About this exercise :: The required answer is the run of lines from the one holding "You are a computer-use" to the end of the data below, copied exactly and free of pictures.
(Records shown Opens)
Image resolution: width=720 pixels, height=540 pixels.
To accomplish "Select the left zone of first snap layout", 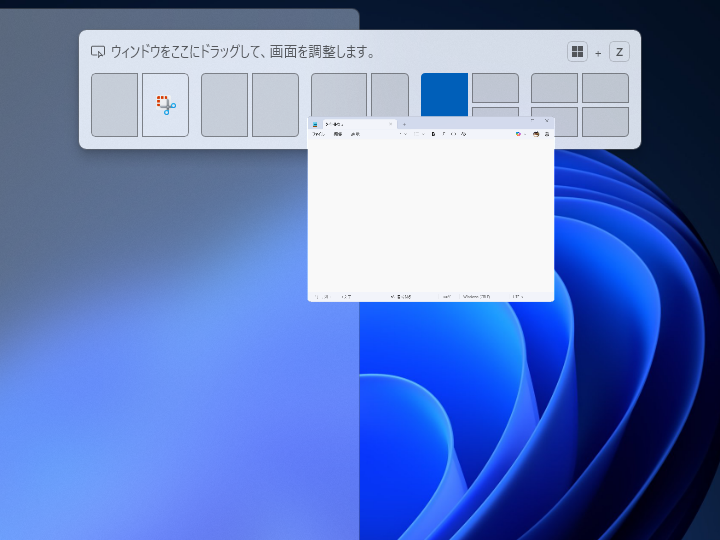I will coord(114,104).
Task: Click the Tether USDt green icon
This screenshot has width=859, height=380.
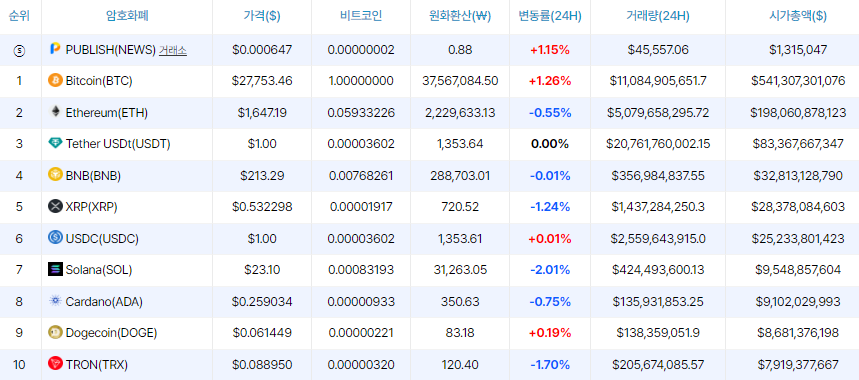Action: pyautogui.click(x=55, y=144)
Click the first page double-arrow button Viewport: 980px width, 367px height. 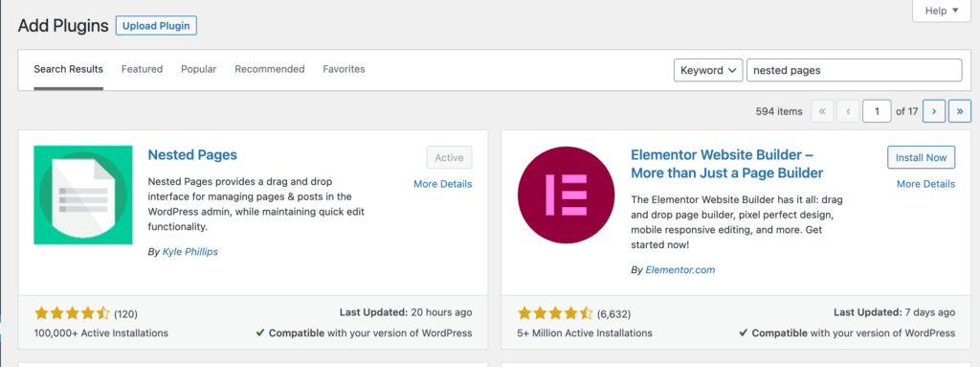click(822, 111)
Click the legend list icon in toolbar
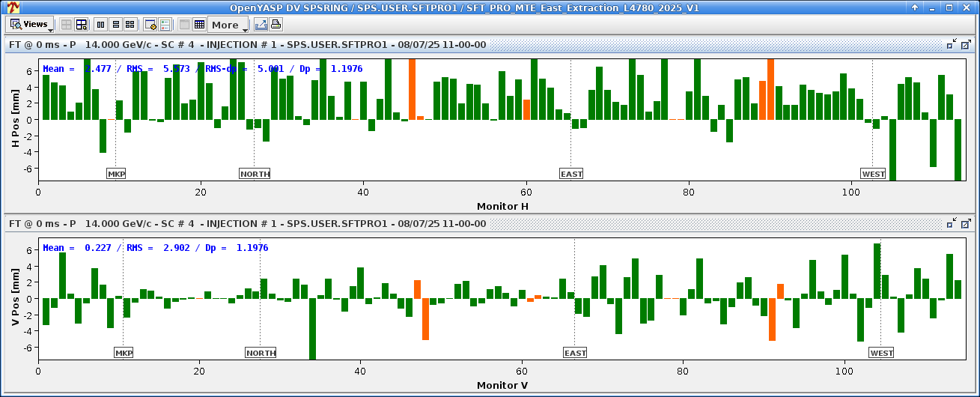 [x=165, y=25]
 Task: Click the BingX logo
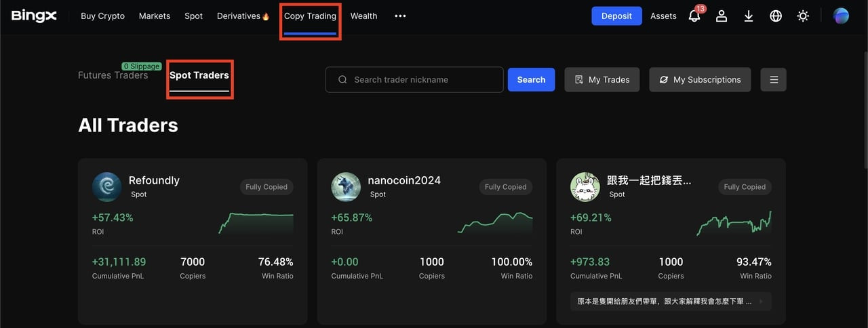34,16
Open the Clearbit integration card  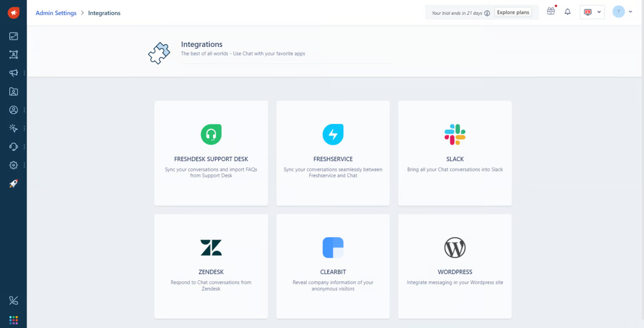coord(333,266)
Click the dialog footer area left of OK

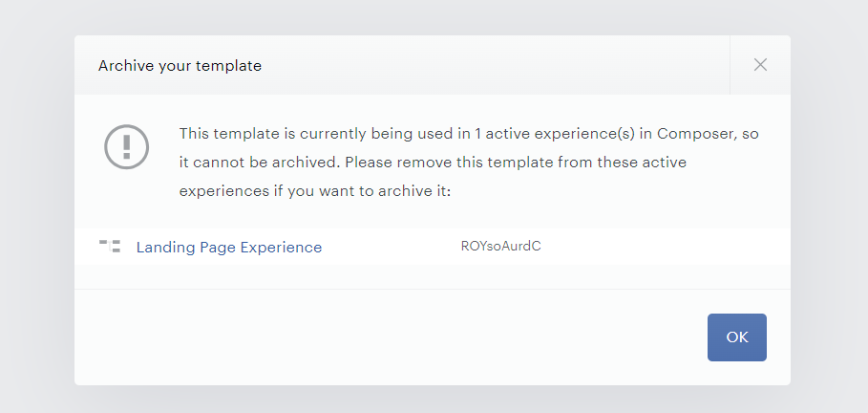coord(388,337)
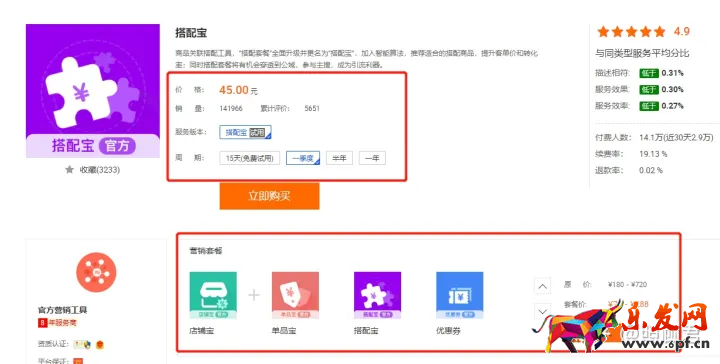Open the 店铺宝 green shop icon
720x364 pixels.
click(213, 295)
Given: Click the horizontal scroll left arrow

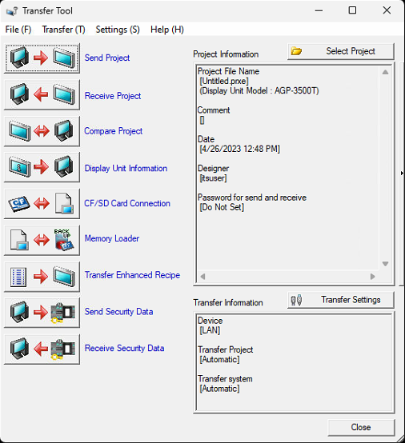Looking at the screenshot, I should (x=203, y=276).
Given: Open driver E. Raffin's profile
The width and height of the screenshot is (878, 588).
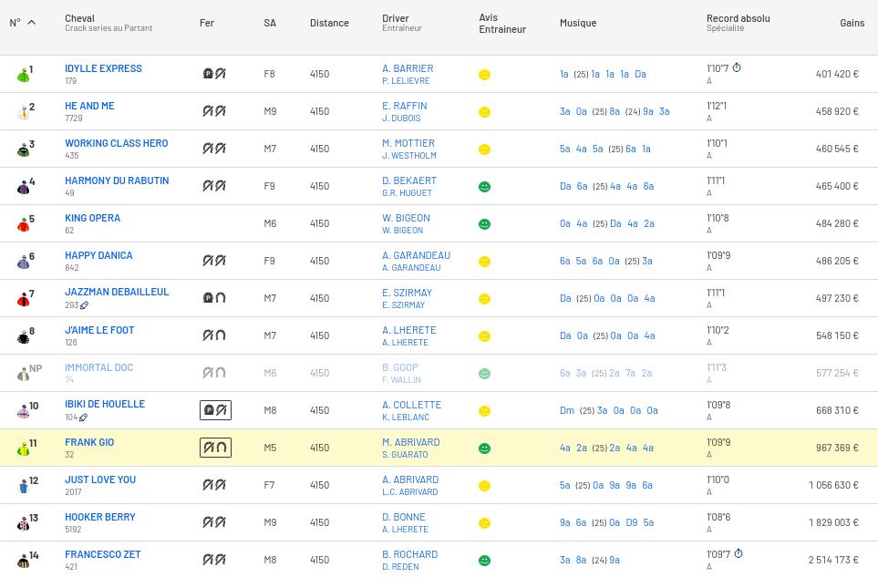Looking at the screenshot, I should tap(404, 106).

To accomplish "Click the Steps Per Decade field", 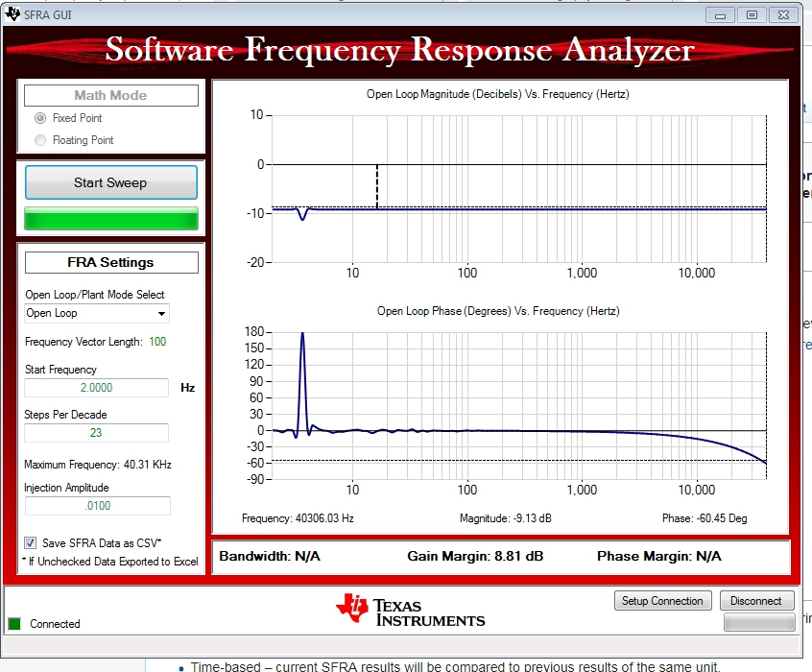I will pos(96,433).
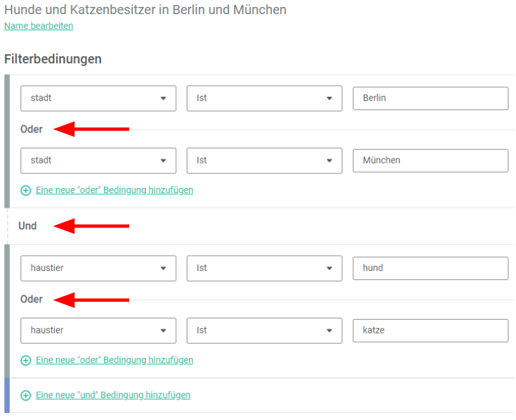516x420 pixels.
Task: Add new "oder" condition below katze
Action: pos(114,360)
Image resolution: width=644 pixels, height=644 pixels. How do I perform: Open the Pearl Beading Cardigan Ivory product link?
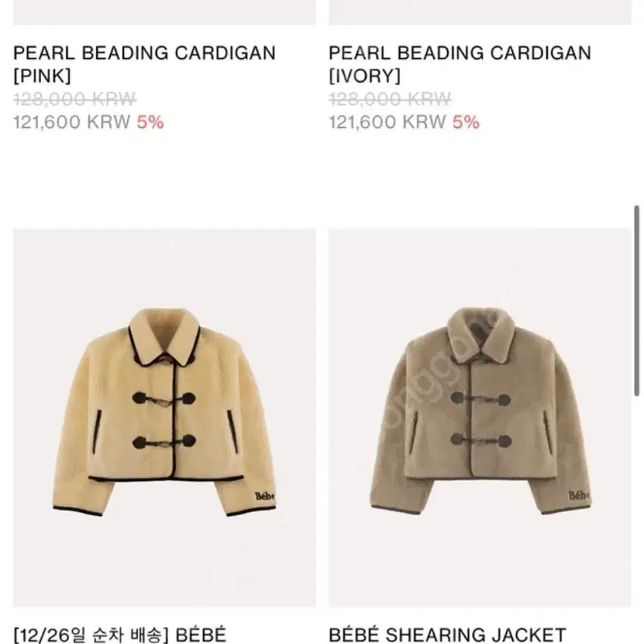(x=460, y=64)
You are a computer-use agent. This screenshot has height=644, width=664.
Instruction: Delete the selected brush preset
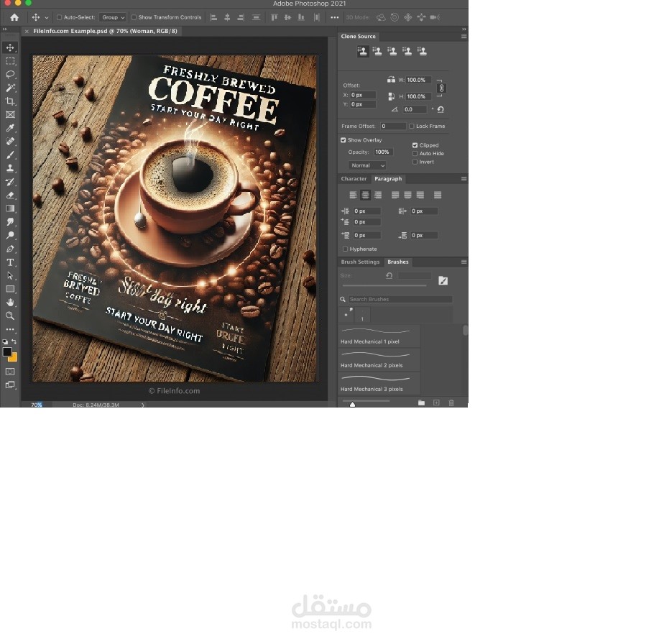point(451,403)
(Records shown Closes)
Answer to this task ::
You are a computer-use agent. This screenshot has height=644, width=664.
Instruction: Delete the selected brush preset
point(451,403)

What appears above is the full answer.